Study detects African malaria drug resistance

A study has found early resistance to a powerful malaria drug, which suggests that potential resistance may follow in patients in sub-Saharan Africa.

London researchers found resistance to artemether, an effective drug in the artemisinin group used in ACT malaria cocktails, in 11 out of 28 patients who fell ill after traveling to countries in sub-saharan Africa. The study did not look at how the patients actually responded to the drugs, AFP reports.

"Resistance in a test tube usually leads to resistance at some stage down the line in patients," Sanjeev Krishna, the leader of the study, said, according to AFP. "The question is how far down the line. (We did not determine) what that might mean in terms of treatment failure, we have yet to assess. We don't know."

The researchers think that the resistance was caused by genetic mutations in the malaria parasite. In the samples infected by the Plasmodium falciparum parasite that showed resistance, artemether's effectiveness was reduced by approximately half.
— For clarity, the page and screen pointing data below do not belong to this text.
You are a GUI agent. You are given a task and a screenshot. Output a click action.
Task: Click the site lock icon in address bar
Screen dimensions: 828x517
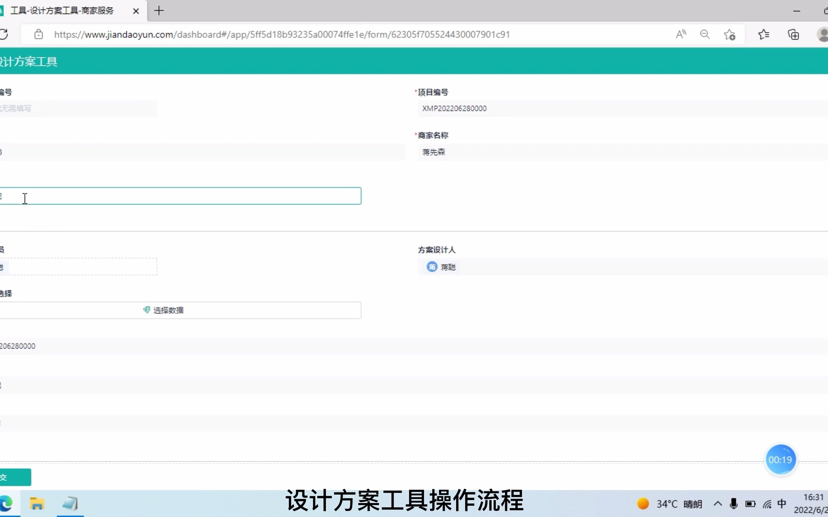39,35
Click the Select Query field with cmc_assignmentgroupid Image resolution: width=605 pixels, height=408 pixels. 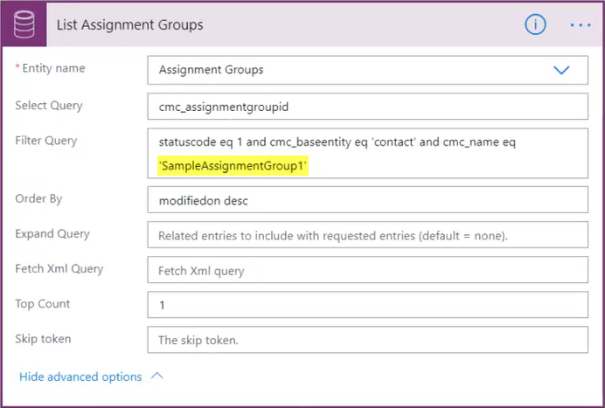tap(367, 106)
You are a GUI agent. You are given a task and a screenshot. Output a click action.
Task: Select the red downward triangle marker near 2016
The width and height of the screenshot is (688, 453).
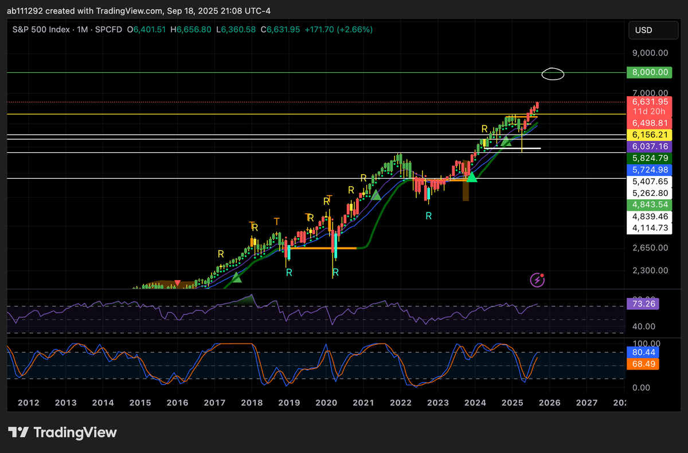178,282
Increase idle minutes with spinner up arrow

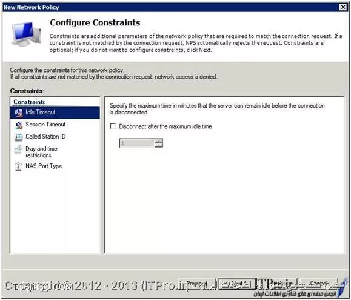(x=158, y=141)
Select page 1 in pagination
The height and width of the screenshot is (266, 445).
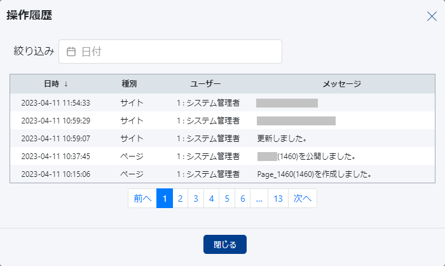pos(164,199)
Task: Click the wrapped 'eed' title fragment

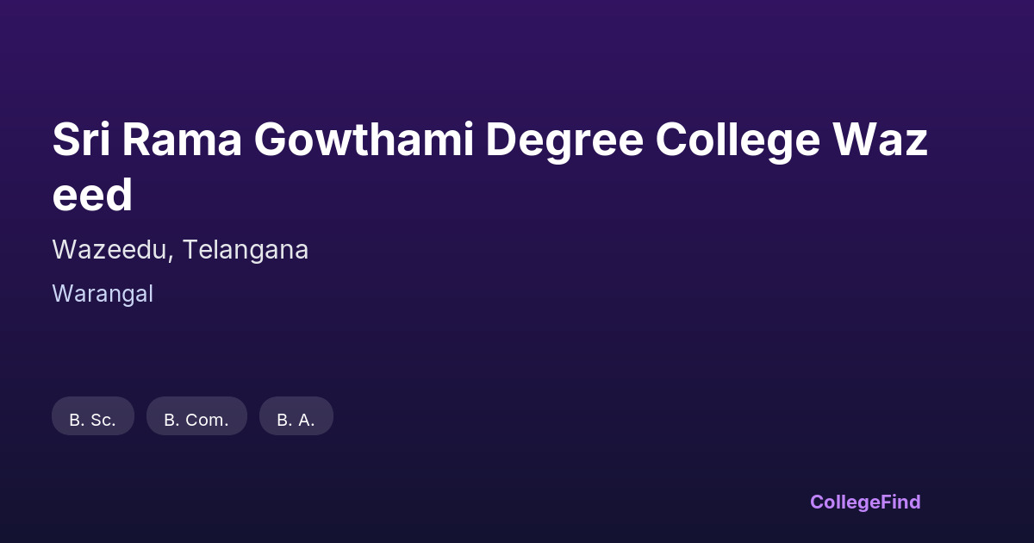Action: 92,196
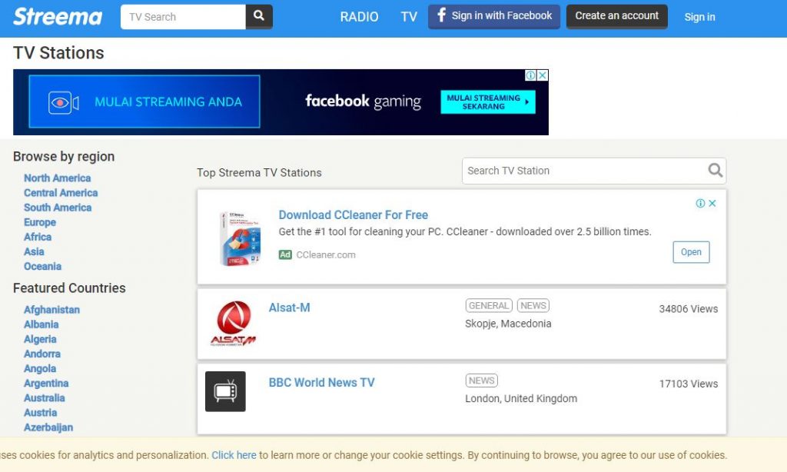787x472 pixels.
Task: Close the Facebook gaming banner ad
Action: click(543, 75)
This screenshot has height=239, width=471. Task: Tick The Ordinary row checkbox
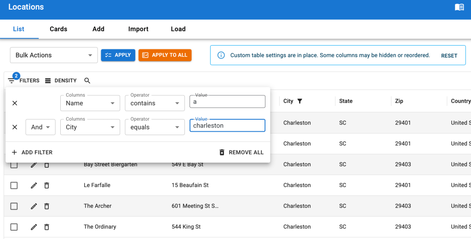(x=14, y=227)
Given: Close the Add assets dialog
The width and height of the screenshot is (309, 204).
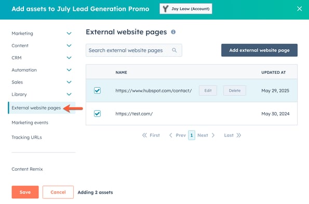Looking at the screenshot, I should [299, 9].
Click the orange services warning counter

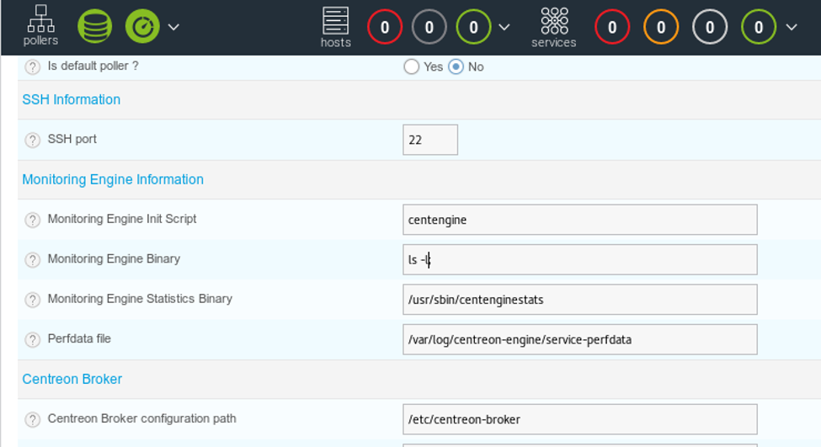[661, 28]
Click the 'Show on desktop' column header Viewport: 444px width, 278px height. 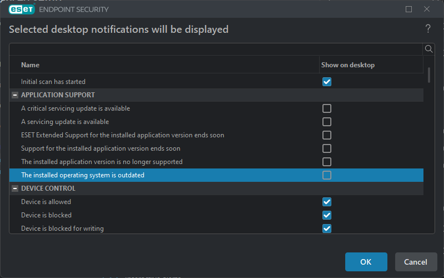(x=348, y=65)
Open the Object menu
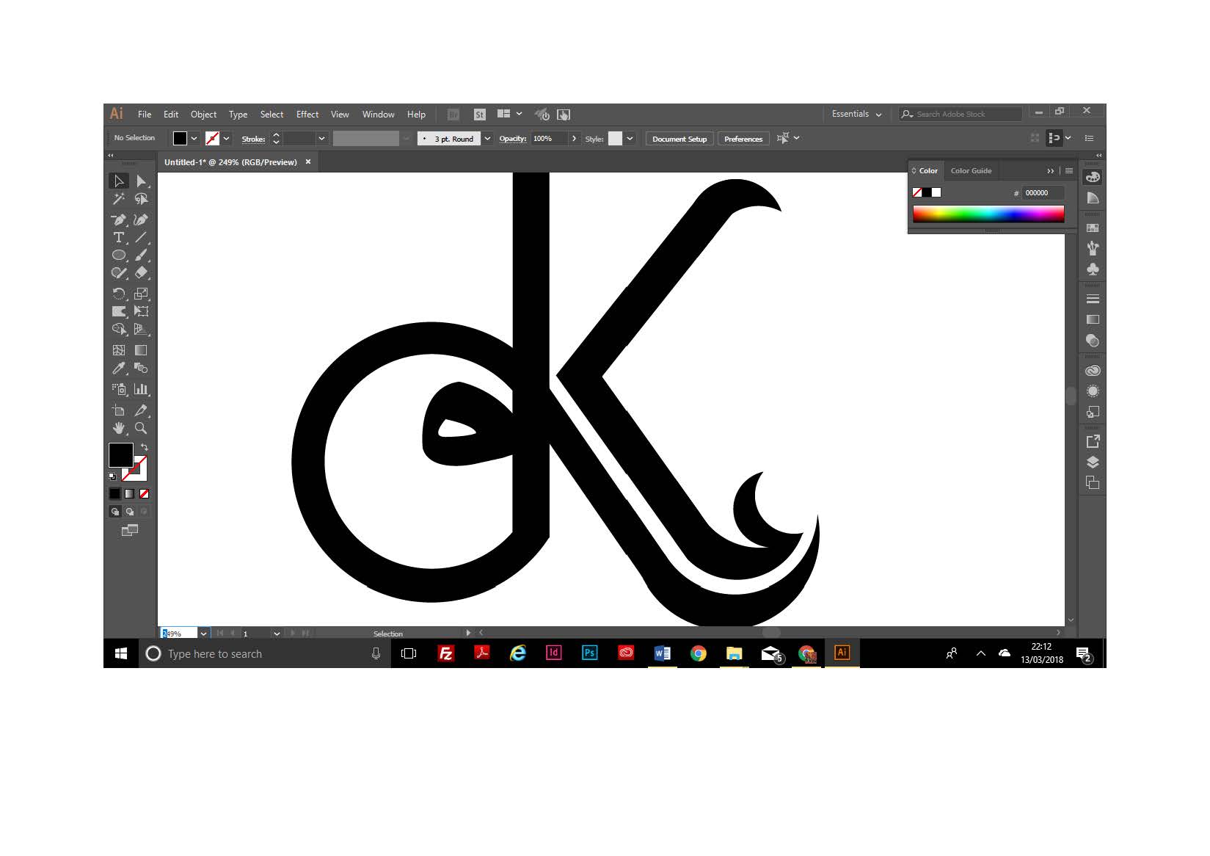Image resolution: width=1210 pixels, height=856 pixels. click(x=203, y=114)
"This study confirms our fears of how the parasite is mutating to develop resistance," Krishna said, according to AFP. "Drug resistance could eventually become a devastating problem in Africa, and not just in east Asia where most of the world is watching for resistance."

Approximately 90 percent of the people killed by malaria each year are located in sub-Saharan Africa. The World Health Organization estimates that 655,000 people died from malaria in 2010.